Simple forms of learning and memory have been studied in slime moulds for many years. Slime moulds are not fungi, but relatives of that microscopic celebrity of the biology classroom, the amoeba. They form glistening yellow colonies called plasmodia that ooze over rotting wood and eat bacteria. These gooey monsters can cover the entire stump of a tree when there’s enough moisture. Smaller versions can be nurtured with oat flakes in the lab, where the flattened plasmodia move from flake to flake, keeping the whole organism alive with a network of veins that pulse with fluid. In a 2010 experiment, when its plasmodium was surrounded by oat flakes arranged in the same pattern as the cities circling the Japanese capital, it created a pattern that was strikingly similar to the layout of the railway system around Tokyo. By responding to the need to create the shortest connections between its food stations, the slime mould achieved the same economies as human architects.

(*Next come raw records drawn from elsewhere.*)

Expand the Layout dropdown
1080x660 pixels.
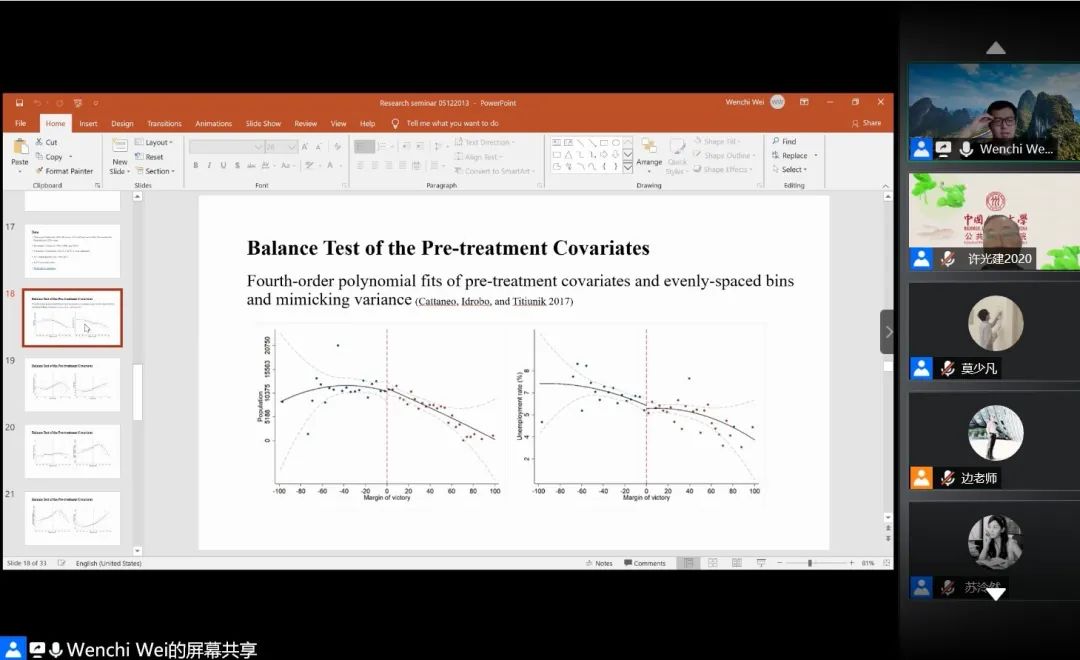pyautogui.click(x=153, y=142)
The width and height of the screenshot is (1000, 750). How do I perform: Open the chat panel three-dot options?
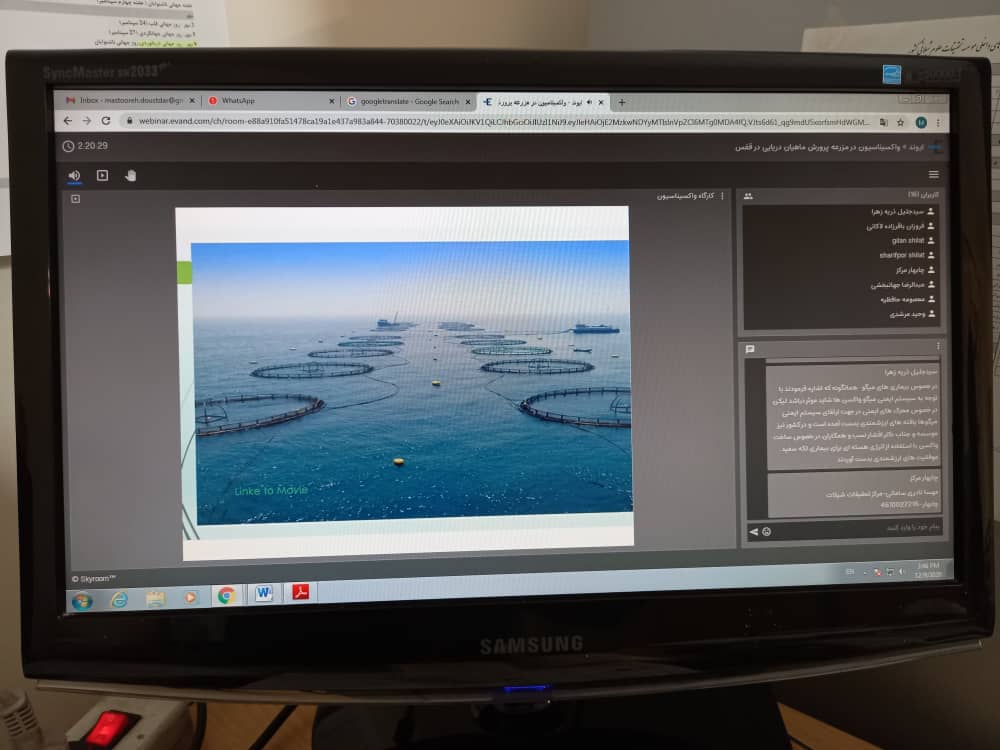(x=938, y=346)
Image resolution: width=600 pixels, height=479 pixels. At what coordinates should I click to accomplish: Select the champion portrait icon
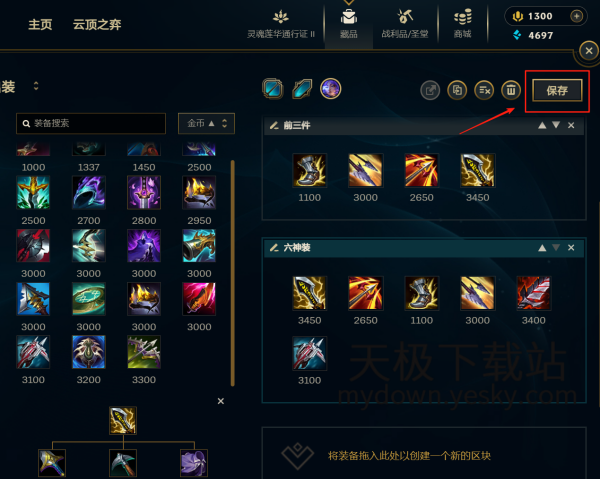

The behavioural complexity of fungi increases when they interact with living trees and shrubs rather than dead wood. Some of these relationships are destructive while others are mutually supportive. Pathogenic fungi can be very cunning in how they feed on plants and evade their defences. Mycorrhizal fungi are more cooperative, penetrating tree roots and establishing tight physical connections through which they pass water and dissolved minerals to the trees, in return for food produced by photosynthesis. The mycelium of the mycorrhizal fungus operates as an accessory root system for the tree, spreading over a larger territory with its filamentous hyphae than the plant can cover with its own rootlets.
This complex symbiosis relies on continuous chemical communication between the fungus and the plant that affects the development of both partners. Mycorrhizas support the productivity of the entire ecosystem, spurring some fungal enthusiasts to reimagine forests as superorganisms connected through a ‘wood-wide web’ of fungi. This is an intriguing idea, but allusions to the internet create problems. For starters, it does a disservice to the fungi: unlike the internet, fungi generate their own information through active interactions with their vegetal partners. Secondly, the computer metaphor has been adopted by those who attribute supernatural properties to the fungi, which is one of the reasons why fungal behaviour has often been (wrongly) relegated to the fringes of ‘real’ science. While an expert on fruit flies can tell a fellow biologist that they study insect behaviour without provoking mirth, any mention of studying mushroom cognition is almost certain to raise eyebrows.
Fungal expressions of consciousness are certainly very simple. But they do align with an emerging consensus that, while the human mind might be particular in its refinements, it’s typical in its cellular mechanisms. Experiments on fungal consciousness are exciting for mycologists because they’ve made space for the study of behaviour within the broader field of research on the biology of fungi. Those who study animal behaviour do so without reference to the molecular interactions of their muscles; likewise, mycologists can learn a great deal about fungi simply by paying closer attention to what they do. As crucial players in the ecology of the planet, these fascinating organisms deserve our full attention as genuine partners in sustaining a functional biosphere.